### Texte retenu
Denoël l’avait rencontrée en avril 1943 à l’endroit même où il passa sa dernière journée : chez Mme Henri Jeanson, à la Tour de Nézant. Elle était alors la maîtresse de Paul Valéry, ce qui compliquait un peu les choses. Les lettres que l’éditeur lui a envoyées à partir de cette époque et jusqu’à septembre 1945 ne laissent aucun doute sur ses sentiments :

"C’est une douce merveille de vous aimer. Je sors de chez vous un peu titubant, la tête à l’envers, les mains chaudes de vous avoir touchée, frémissantes encore, la bouche meurtrie un peu d’avoir baisé la vôtre, mais avide encore et qui se tend vers votre cou, vers vos lèvres. Je ne quitte pas vos bras [...] vous me dites ‘Chéri’ et je me sens fondre " [avril 1943]. Dans des termes assez proches, Valéry lui avait écrit son attachement : " J’aimerais tant que tu me donnes la sensation que je t’apporte quelque chose. Je ne veux pas tout recevoir de toi, de tes yeux, de ta voix, de ta bouche et de tout, de ta nature si riche et si nombreuse" [juin 1943].

Denoël était plus exigeant que le vieil écrivain ; le 15 août 1943, il terminait une lettre ainsi : " Dis-moi que je suis toujours dans ton coeur, que tu as renvoyé la cohorte trépignante qui t’entoure et que tu es bien décidée à me donner la première place dans la fameuse ‘organisation’". Neuf jours plus tôt, Valéry avait écrit à Jeanne qu’il espérait que son séjour " au castel [de Béduez] pourra s’organiser. J’espère que nous serons bien, que nous serons seuls ". Rien à voir avec une cohorte trépignante. Valéry devait tout ignorer de cette fameuse organisation. Nous aussi, malheureusement.

Jeanne Loviton fera finalement son choix, et Denoël restera seul en lice. On a dit que cette décision avait précipité la mort du poète, le 20 juillet 1945.
######
__Consigne__
Restituez à l'identique le passage du texte sur Denoël compris entre « Denoël était plus » et « 20 juillet 1945. », bornes incluses. Les lignes qui suivent sont sans rapport avec le texte sur Denoël.
### Extraits de données
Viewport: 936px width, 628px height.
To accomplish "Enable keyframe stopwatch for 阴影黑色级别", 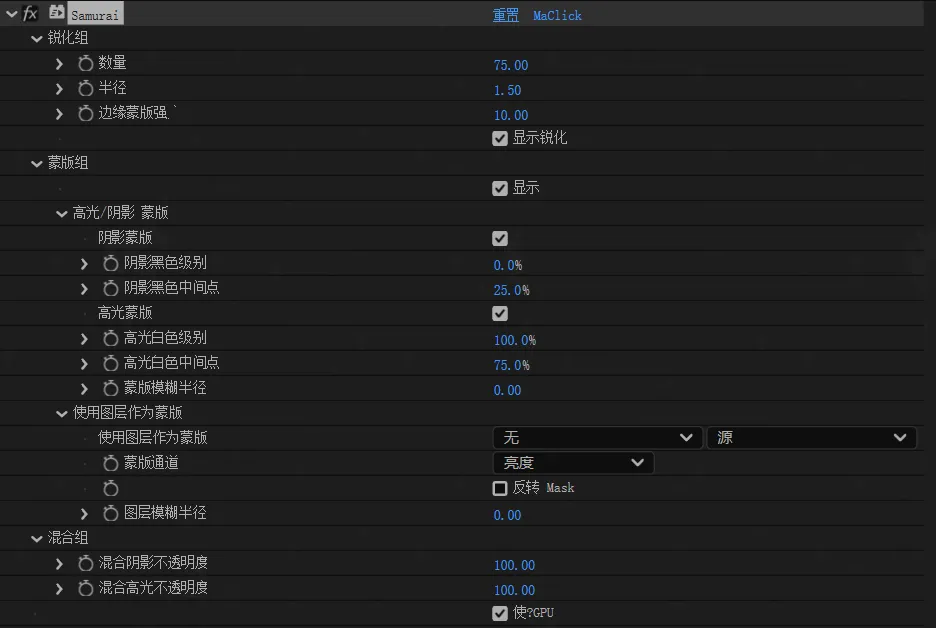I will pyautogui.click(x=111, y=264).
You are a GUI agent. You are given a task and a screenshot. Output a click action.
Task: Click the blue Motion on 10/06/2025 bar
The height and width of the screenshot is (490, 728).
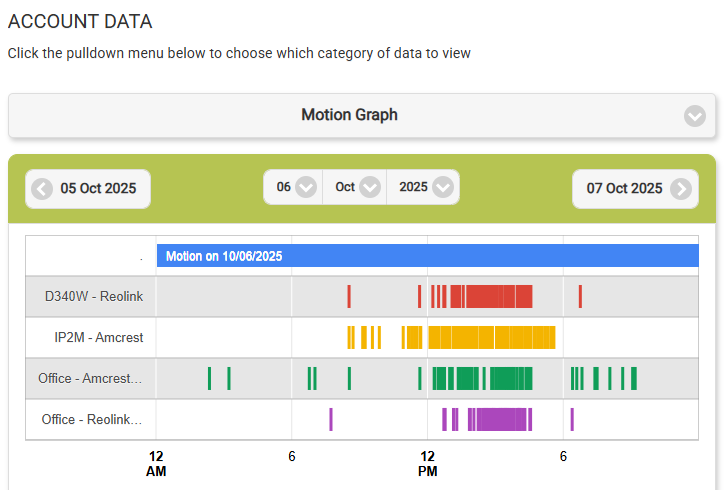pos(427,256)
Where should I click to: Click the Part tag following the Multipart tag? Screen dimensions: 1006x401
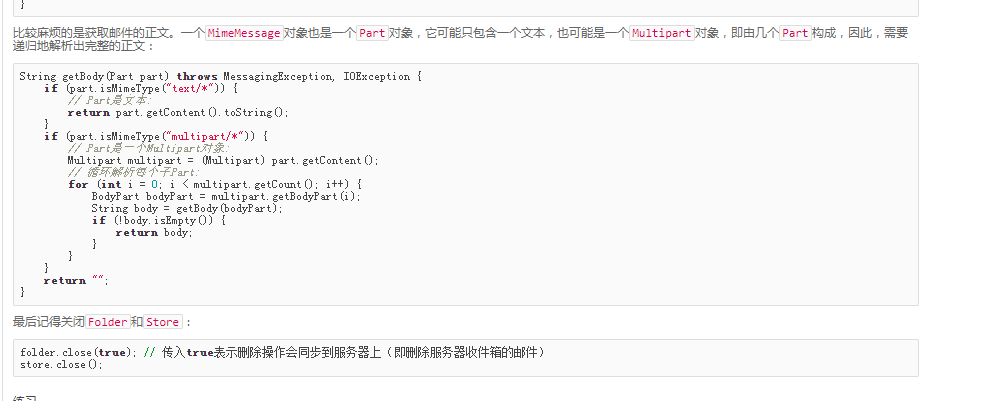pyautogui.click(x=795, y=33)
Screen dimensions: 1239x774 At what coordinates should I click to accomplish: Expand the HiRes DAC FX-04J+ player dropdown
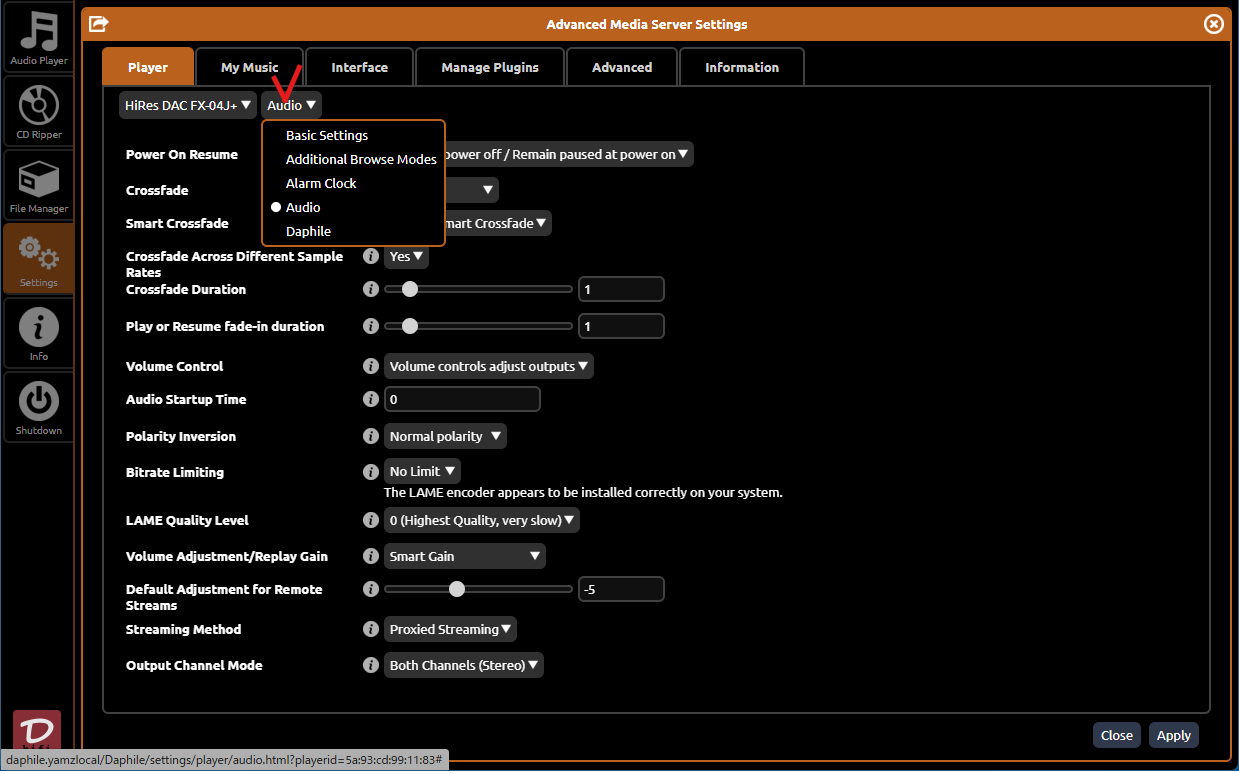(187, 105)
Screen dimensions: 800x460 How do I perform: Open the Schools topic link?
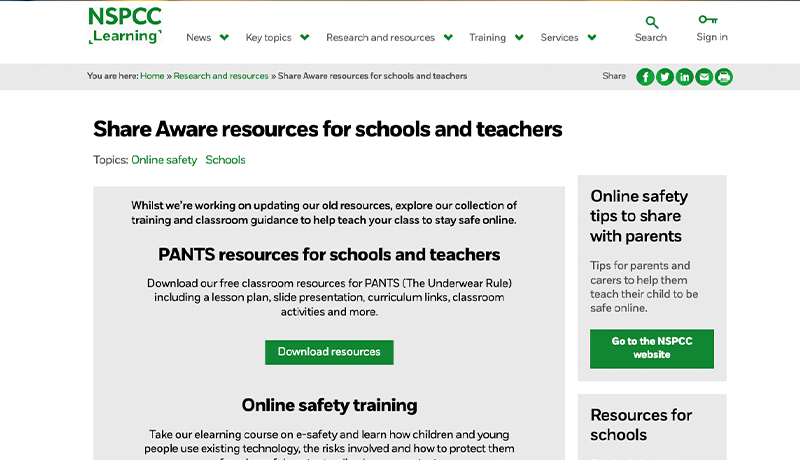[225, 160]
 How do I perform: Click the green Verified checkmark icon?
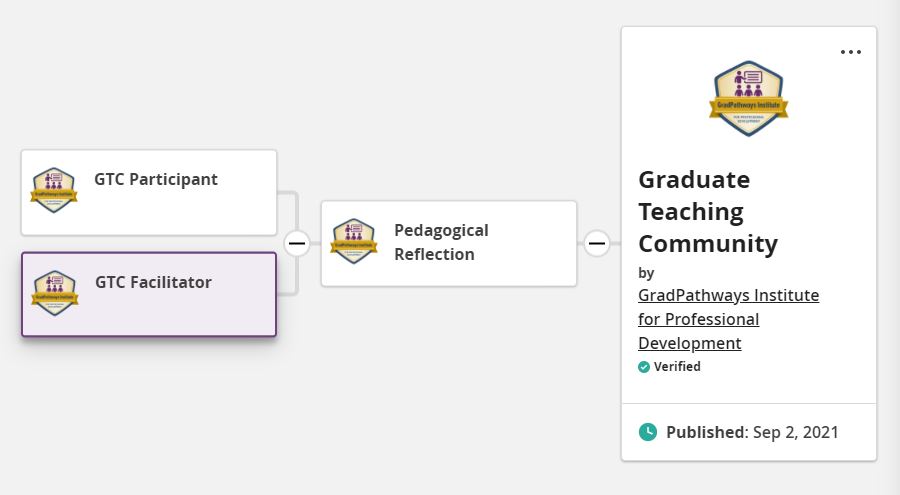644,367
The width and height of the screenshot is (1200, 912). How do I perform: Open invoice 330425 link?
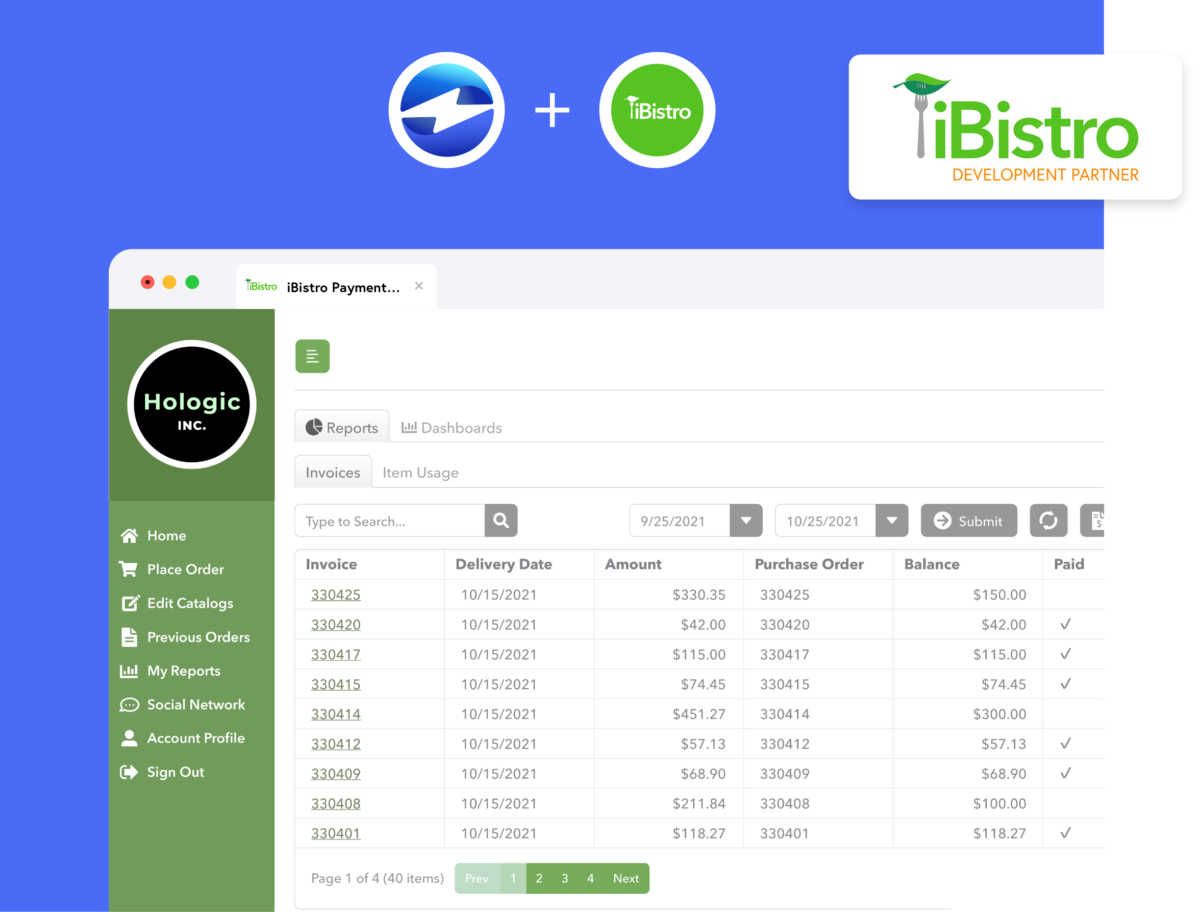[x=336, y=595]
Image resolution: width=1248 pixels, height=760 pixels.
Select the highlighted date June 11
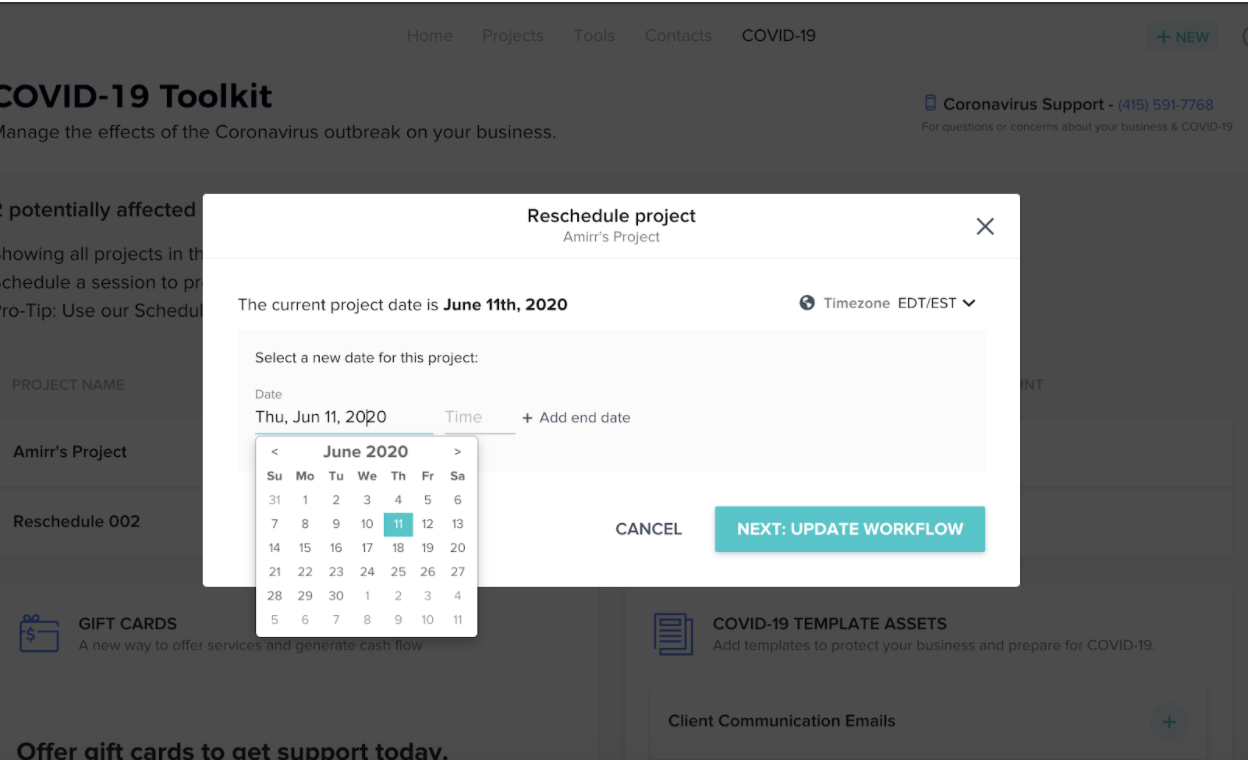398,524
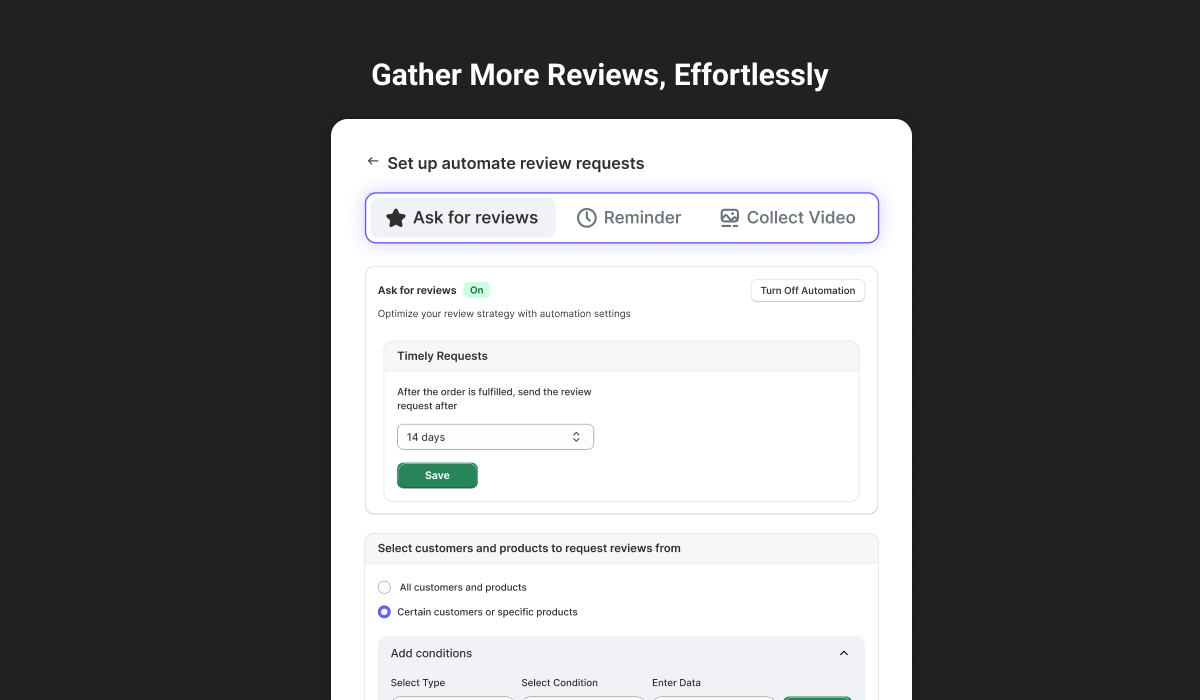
######
__Tâche réalisée__
Denoël était plus exigeant que le vieil écrivain ; le 15 août 1943, il terminait une lettre ainsi : " Dis-moi que je suis toujours dans ton coeur, que tu as renvoyé la cohorte trépignante qui t’entoure et que tu es bien décidée à me donner la première place dans la fameuse ‘organisation’". Neuf jours plus tôt, Valéry avait écrit à Jeanne qu’il espérait que son séjour " au castel [de Béduez] pourra s’organiser. J’espère que nous serons bien, que nous serons seuls ". Rien à voir avec une cohorte trépignante. Valéry devait tout ignorer de cette fameuse organisation. Nous aussi, malheureusement.

Jeanne Loviton fera finalement son choix, et Denoël restera seul en lice. On a dit que cette décision avait précipité la mort du poète, le 20 juillet 1945.